A great question and there is a solution.  As you are discovering, a family business is added challenge unless you take the time to address and establish policies to which ALL agree to adhere as it pertains to other family members entering the business.  I see this situation often and here are the steps that success will require:

First, the challenge is getting all current members of the company to agree to play by the same rules pertaining to entry and advancement.  

Second, defining the path that all will follow in moving through the organization.  What is the foundation that one needs in order to understand the company ... its' vision, its' products, its challenges', its' operation.  With this designed, you will have created the plan that a new entry must follow in order to prove themselves and become a future leader of the company.

Third, defining the learning that must happen before one can advance to the next level.

Fourth, holding to what you have defined and established.  To those new members who aren't interested in following the defined path, they will not choose to join the organization.  If some see the basis for this advancement course and are willing to participate as such, you will continue to advance to family ownership in a positive and productive way.

What you are experiencing in the entry of the 3rd generation is not uncommon.  Bringing a structured plan into the company that is designed and agreed to by all the current members, eliminates future problems ... and problems that can undo what the first two generations have achieved.

Of course, I am available to discuss further if desired.

In addition to the process comments by Tom  Cox and Mike Dorman, I would add the practice of a family owned business that has transitioned into the 3rd generation.

Starting at the turning point to the 2nd generation they put in place two policies that stand out.

First no family member could enter the business without first working for five years outside of the family business after graduating from college. When family members choose to participate in the business after this five year seasoning period, they have to start at entry level jobs, then work their way up based on performance. This of course requires strong fact-centered personnel practices.

Second, only family members who are actively engaged in the business can vote their shares. Effectively this prevents micromanagement by all of the family members, only those actively enagaged.

Good luck.


This is an interesting question and you've had some good advice!

I've worked specifically with family-run businesses, lots of them, and I really recognize your situation.  So things to consider:

1.  Neither nepotism nor favoritism do the individuals or the company much good.  Offering your family members elevated positions causes resentment, not least if they aren't up to the job.  On the contrary, they need to be better than anyone else applying for a particular job.  Let that be a well-understood family rule.

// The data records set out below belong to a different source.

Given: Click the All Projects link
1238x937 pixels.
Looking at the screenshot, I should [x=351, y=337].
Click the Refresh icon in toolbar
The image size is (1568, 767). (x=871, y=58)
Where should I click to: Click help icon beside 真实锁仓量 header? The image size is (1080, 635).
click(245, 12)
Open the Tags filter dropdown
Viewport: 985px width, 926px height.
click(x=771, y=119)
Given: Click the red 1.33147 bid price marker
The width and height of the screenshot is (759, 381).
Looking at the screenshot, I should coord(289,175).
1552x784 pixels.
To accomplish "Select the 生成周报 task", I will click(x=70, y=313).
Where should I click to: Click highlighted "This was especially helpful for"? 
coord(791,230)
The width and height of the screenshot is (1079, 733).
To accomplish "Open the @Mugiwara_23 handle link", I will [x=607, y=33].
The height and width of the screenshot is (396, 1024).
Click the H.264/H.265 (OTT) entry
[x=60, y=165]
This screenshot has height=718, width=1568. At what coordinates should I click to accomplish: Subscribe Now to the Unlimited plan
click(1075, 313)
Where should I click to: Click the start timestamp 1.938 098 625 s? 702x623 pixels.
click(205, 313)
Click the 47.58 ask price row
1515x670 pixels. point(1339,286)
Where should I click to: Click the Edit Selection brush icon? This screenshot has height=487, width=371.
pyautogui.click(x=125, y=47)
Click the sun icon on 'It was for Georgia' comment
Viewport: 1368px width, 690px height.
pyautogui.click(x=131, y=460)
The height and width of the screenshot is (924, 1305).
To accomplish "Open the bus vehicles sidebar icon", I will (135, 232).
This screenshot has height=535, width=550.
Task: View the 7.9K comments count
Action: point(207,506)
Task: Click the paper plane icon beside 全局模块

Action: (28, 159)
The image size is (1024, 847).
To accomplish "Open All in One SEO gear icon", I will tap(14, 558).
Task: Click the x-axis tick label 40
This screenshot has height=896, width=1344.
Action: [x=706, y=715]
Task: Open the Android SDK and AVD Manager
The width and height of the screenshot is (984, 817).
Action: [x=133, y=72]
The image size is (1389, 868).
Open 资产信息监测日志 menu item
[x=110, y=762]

2.  Mark's recommendation about the 5-year process working and learning outside the firm is an excellent approach which really tends to sharpen up the individuals and also enables the company to benefit from their experience when they do join.  It's a win-win.

3.  If a family member is not pulling their weight in any way, they need to be moved.

4.  Don't ever promote anyone or give them access to voting shares unless they truly deserve them.  Being a family member in and of itself does not constitute deserving.

5.  Convene regular family meetings to review the company's progress and their contribution, both positive and negative to it.

Good luck!  You may need to make some tough decisions but they will be ones that serve the company, the family and its individual members, even if they appear unpalatable to some.